Is the regular expression standard used in grep POSIX + ASCII or something else is mixed in?
1 Answers
That all depends on which flags you pass to grep.
The normal flagless grep (which is the same as passing -G) uses "Basic regular expressions":
-G, --basic-regexp
Interpret PATTERN as a basic regular expression (BRE, see
below). This is the default.
If you specify -E it uses "Extended" regular expressions:
-E, --extended-regexp
Interpret PATTERN as an extended regular expression (ERE,
see below). (-E is specified by POSIX.)
And then you have -P for Perl regular expressions (PCRE):
-P, --perl-regexp
Interpret PATTERN as a Perl regular expression. This is highly
experimental and grep -P may warn of unimplemented features.

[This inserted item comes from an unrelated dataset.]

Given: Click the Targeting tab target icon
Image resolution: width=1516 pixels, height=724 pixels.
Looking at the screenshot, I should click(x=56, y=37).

Basic vs Extended Regular Expressions
In basic regular expressions the meta-characters ?, +, {, |, (, and ) lose their special meaning; instead use the backslashed versions \?, \+, \{, \|, \(, and \).
Traditional egrep did not support the { meta-character, and some egrep implementations support \{ instead, so portable scripts should avoid { in grep -E patterns and should use [{] to match a literal {.
GNU grep -E attempts to support traditional usage by assuming that { is not special if it would be the start of an invalid interval specification. For example, the command grep -E '{1' searches for the two-character string {1 instead of reporting a syntax error in the regular expression. POSIX.2 allows this behavior as an extension, but portable scripts should avoid it.
So although grep strives to be as close to POSIX as possible there are still some flaws in it.